E1:  Contract the quadratic array to a point. Set y = 0 and shift the point along the real axis in positive direction. You will recognize the logarithmic shrinking in the u-plane. The different speed of movement of the points in the two planes mirrors the real function xu = ln xz.

E2: Shift the point carefully towards x = 0 and beyond. Choose small deviations from 0 in the number field. Analyze the observations.

E3: Initialize. The array has size 2 and starts at the origin. Shift it along the real axis and observe the shrinking along both axes. Use the play button for the shift. Interpret your observation by the formulas for real and imaginary part.

E4: Initialize and move the array with the y slider parallel to the imaginary axis. What do you see? To get larger values of y, input numbers into the y number field. Adjust the scale in the planes.

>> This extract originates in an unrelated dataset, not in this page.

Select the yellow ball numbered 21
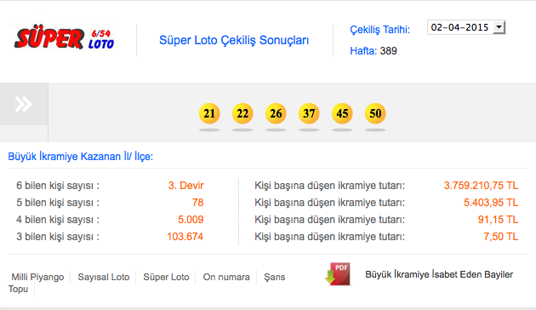536x310 pixels. pyautogui.click(x=209, y=113)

E5: Initialize and move the array in the negative x direction. Remember that the array may now contain real values below and beyond 0. You had better divide the experiments into three classes: x > 1, x < -1, -1 < x < 1 . Move the array swiftly along the x axis. Do that for different y edge positions and for different array sizes.

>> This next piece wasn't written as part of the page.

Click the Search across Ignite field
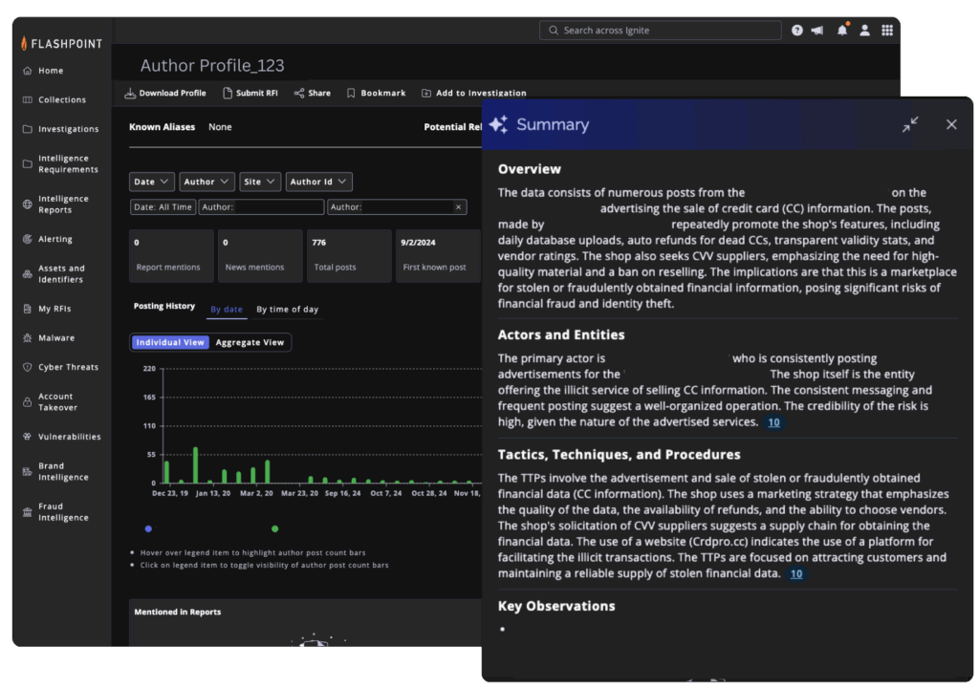Screen dimensions: 979x689 tap(660, 31)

E6: Activate the option visible. You will see the green mapping curve for x = 1 and the yellow mapping curve for y = 1. Shift the array swiftly in x and y direction and analyze your observations.

E7: Initialize, contract the quadratic array to a point and study the mapping of the circular array. Why do you see a straight line as mapping of the circle. Change the circle diameter and analyze your observations.

E8: Shift the circle by drawing its center point. Use different diameters. Consider that the array may contain points with different mapping characteristics.

E9: Try to derive analytically why the mapped strip has finite extension in the y direction, and calculate the formula for the limiting curves, which you see when the check box visible is activated.

E7: Initialize and set k = 1, -1, 2... What changes? (Use proper scale in the u-plane). Where lies the deeper cause of the periodicity?